### Material for the task ###

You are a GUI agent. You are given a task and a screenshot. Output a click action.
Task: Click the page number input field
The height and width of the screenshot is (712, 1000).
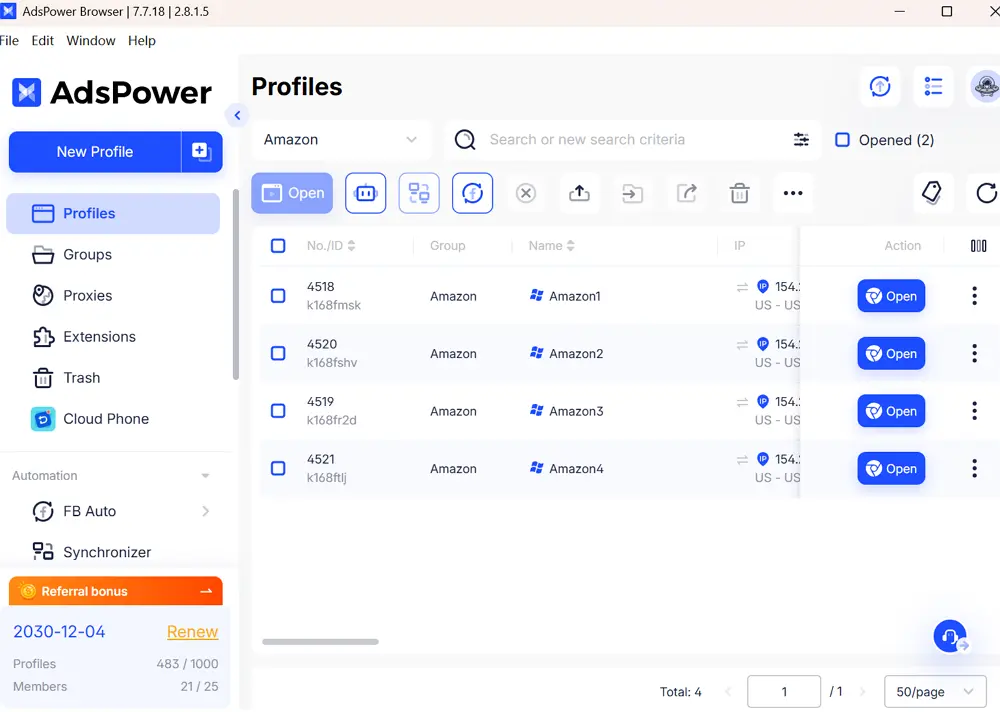[784, 691]
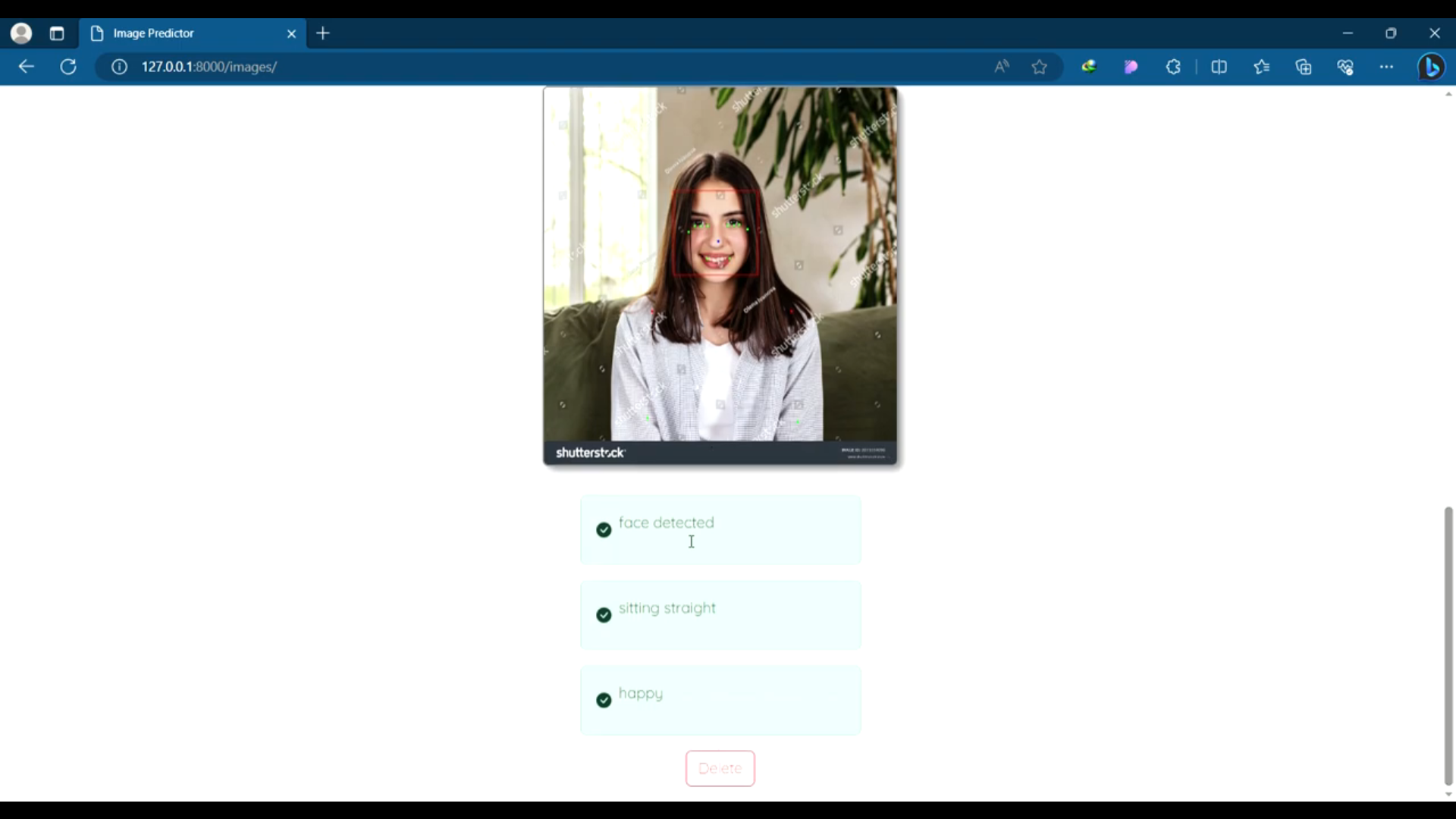The image size is (1456, 819).
Task: Reload the Image Predictor page
Action: (68, 67)
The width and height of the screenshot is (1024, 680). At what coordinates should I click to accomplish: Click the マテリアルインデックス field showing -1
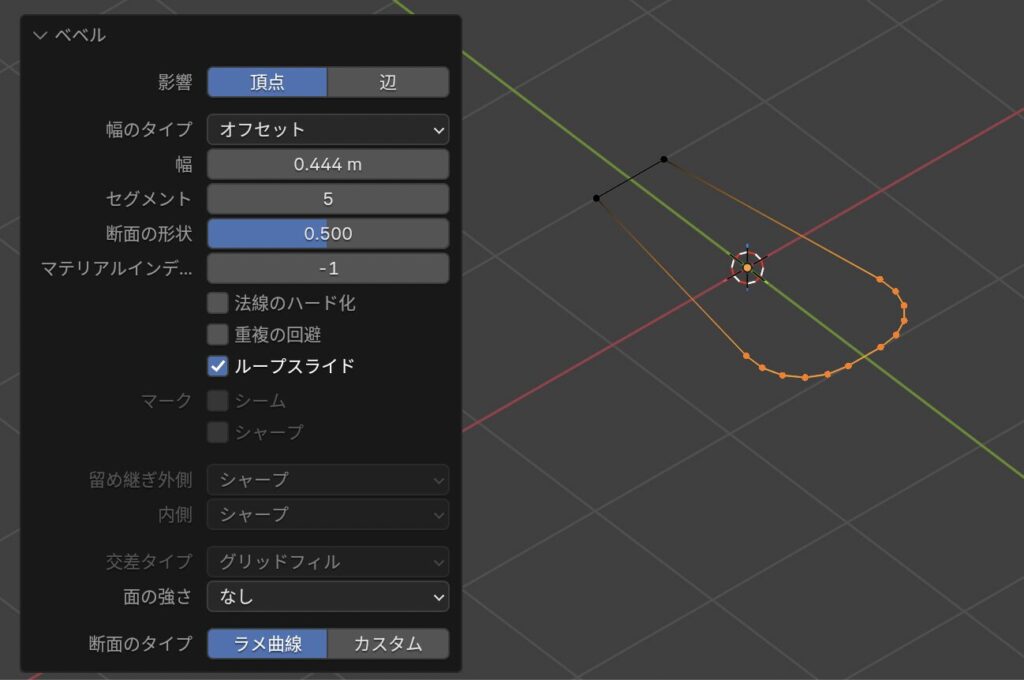coord(327,268)
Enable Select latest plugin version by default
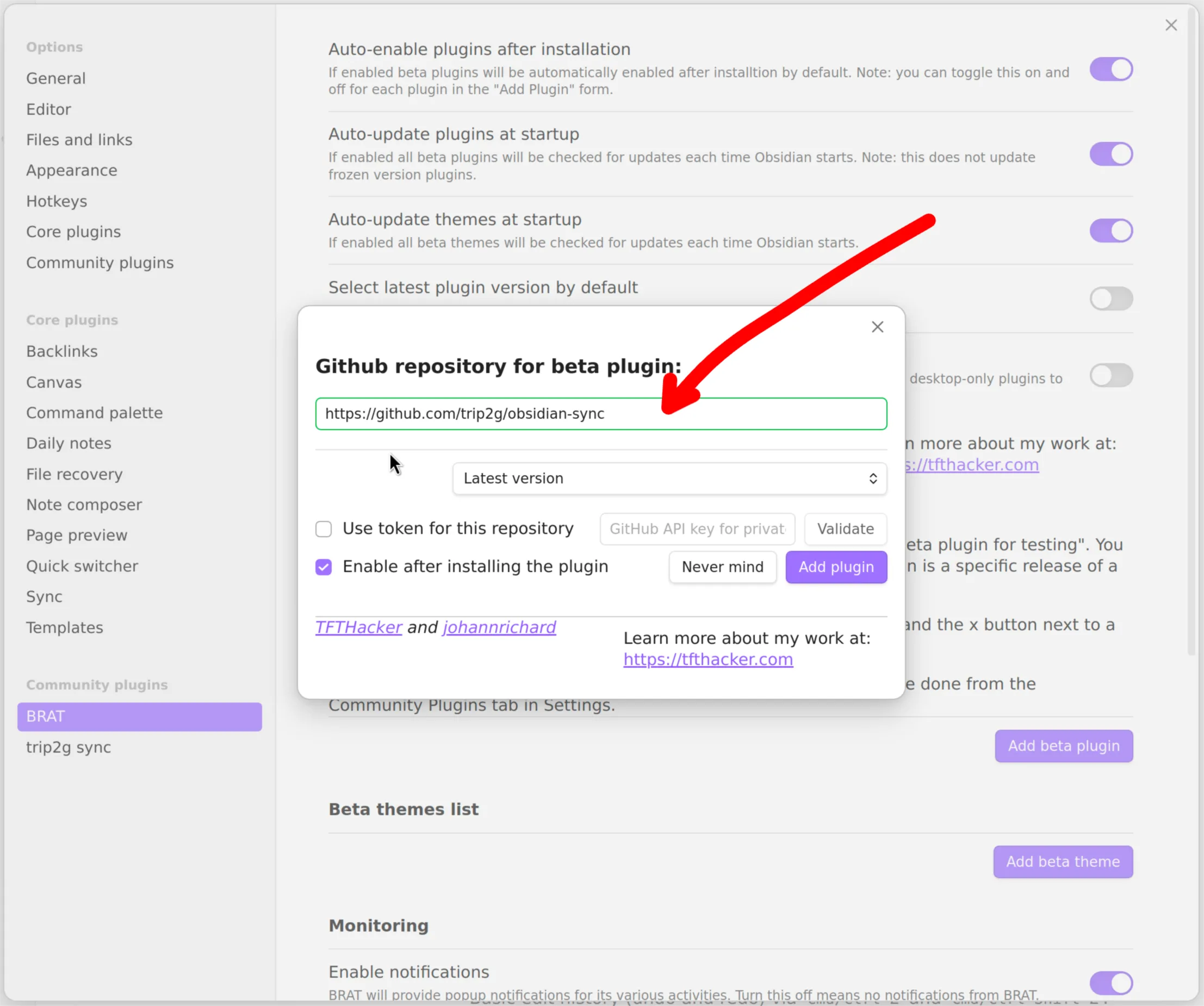1204x1006 pixels. coord(1110,299)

###

Go through all the rows above, switching every "screenshot" to "screen capture" and leaving everything else unchanged. Leave the pictures out of your version.

Result for this exercise =>
You are a GUI agent. You are given a task and a screen capture. Output a click action.
Task: Click the page number input field
The height and width of the screen capture is (712, 1000).
[784, 691]
The image size is (1456, 819).
Task: Reload the Image Predictor page
Action: (68, 67)
The width and height of the screen capture is (1024, 680). At what coordinates should I click to accomplish: Click the マテリアルインデックス field showing -1
coord(327,268)
Enable Select latest plugin version by default
1204x1006 pixels. coord(1110,299)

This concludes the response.